Le ministère de la Culture a dévoilé, le 12 mars, son programme très attendu pour défendre les intérêts des artistes-auteurs. Parmi les quinze mesures annoncées, l’une s’adresse plus spécifiquement aux plasticiens en promettant de « faire aboutir les travaux en cours concernant la rémunération du droit d’exposition des artistes par les musées et les FRAC ». Payer les plasticiens quand leurs œuvres sont exposées ? L’idée n’est a priori ni capricieuse ni vraiment révolutionnaire : les musiciens sont payés quand ils jouent leurs œuvres en public et les réalisateurs perçoivent de l’argent à chaque extrait de film diffusé. Dans la même logique, le droit d’exposition permet aux artistes d’être rémunérés lorsque leurs œuvres sont exposées, selon l’article 122-2 du code de la propriété intellectuelle.
Inscrit dans la loi, il a pourtant longtemps été ignoré par les institutions aussi bien privées que publiques. « En contrepartie de la visibilité et de la promotion dont ils bénéficient, les plasticiens sont régulièrement sollicités pour renoncer à leurs droits d’auteur en général et à leur droit d’exposition en particulier », explique Marie-Anne Ferry-Fall, directrice de l’ADAGP, qui gère les droits des artistes graphiques et des plasticiens. « On considère qu’un artiste vit essentiellement de la vente de ses œuvres, que c’est son revenu principal. Mais c’est loin d’être aussi simple », poursuit-elle, évoquant une « omerta sur le sujet ».

- **DONNÉES FOURNIES**:

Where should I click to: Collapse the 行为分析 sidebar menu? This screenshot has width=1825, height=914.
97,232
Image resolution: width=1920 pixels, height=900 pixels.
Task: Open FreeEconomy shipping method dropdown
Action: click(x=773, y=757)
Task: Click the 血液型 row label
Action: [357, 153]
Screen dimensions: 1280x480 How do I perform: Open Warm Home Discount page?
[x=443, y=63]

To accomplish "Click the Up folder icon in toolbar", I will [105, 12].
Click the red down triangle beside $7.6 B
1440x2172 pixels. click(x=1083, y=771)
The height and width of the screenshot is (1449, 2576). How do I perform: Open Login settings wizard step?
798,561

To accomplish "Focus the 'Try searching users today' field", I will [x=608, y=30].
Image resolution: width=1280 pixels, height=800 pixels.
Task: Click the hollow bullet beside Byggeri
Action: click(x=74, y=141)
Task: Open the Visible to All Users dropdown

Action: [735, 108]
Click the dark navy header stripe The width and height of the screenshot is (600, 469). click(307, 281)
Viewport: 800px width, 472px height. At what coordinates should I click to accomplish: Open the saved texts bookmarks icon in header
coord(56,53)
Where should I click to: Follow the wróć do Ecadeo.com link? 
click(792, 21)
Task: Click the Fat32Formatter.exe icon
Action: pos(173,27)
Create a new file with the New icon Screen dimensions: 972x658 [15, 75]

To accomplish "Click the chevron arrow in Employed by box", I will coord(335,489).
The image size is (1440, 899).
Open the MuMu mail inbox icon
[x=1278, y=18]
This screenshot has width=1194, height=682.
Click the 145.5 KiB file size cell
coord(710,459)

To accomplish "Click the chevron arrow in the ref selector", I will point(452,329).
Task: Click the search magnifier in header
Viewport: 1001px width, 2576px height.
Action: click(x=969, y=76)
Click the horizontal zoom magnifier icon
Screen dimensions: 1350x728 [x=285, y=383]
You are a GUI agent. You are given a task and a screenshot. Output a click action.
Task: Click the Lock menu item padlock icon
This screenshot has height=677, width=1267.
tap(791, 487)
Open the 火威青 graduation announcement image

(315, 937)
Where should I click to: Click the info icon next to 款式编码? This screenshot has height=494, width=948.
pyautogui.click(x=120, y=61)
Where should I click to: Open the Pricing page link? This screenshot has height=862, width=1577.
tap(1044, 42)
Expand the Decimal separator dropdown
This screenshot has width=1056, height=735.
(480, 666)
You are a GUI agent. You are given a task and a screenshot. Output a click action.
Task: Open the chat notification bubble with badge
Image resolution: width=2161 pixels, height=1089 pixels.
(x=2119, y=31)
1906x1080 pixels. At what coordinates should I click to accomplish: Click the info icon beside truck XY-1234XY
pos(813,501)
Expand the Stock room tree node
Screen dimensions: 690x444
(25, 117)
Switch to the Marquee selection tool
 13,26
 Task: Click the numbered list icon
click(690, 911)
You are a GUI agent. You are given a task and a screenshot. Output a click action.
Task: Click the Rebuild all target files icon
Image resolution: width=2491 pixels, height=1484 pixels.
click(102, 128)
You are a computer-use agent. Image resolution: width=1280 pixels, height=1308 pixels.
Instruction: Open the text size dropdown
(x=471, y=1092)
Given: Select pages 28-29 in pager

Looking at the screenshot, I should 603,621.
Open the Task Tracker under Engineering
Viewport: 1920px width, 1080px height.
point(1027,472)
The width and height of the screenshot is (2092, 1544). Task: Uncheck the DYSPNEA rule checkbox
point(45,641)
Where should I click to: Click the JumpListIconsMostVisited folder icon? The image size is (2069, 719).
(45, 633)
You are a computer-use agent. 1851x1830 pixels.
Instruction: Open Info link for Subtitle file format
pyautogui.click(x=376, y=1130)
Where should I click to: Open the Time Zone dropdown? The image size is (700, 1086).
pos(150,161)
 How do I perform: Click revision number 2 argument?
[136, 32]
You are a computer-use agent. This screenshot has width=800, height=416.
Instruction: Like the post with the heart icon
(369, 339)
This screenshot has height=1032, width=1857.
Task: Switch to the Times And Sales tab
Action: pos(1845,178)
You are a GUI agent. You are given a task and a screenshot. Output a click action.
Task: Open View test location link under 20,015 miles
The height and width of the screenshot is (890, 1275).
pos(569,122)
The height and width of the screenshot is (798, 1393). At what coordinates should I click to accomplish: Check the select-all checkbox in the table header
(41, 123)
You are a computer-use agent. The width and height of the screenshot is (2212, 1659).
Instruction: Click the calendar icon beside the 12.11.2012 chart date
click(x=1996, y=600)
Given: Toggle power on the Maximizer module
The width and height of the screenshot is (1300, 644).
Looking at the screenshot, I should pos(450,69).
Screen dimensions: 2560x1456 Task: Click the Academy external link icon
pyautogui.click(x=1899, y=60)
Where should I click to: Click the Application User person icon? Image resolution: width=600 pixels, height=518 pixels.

- **OBJECTIF**:
Répondez aux questions suivantes à partir de l'article.
(a) Combien de mesures le ministère de la Culture a-t-il annoncées le 12 mars ?
(b) Quel article du code de la propriété intellectuelle est cité à propos du droit d'exposition ?
(c) Quelle fonction occupe Marie-Anne Ferry-Fall ?

- **RÉSULTAT**:
(a) Quinze mesures.
(b) L'article 122-2.
(c) Elle est directrice de l'ADAGP.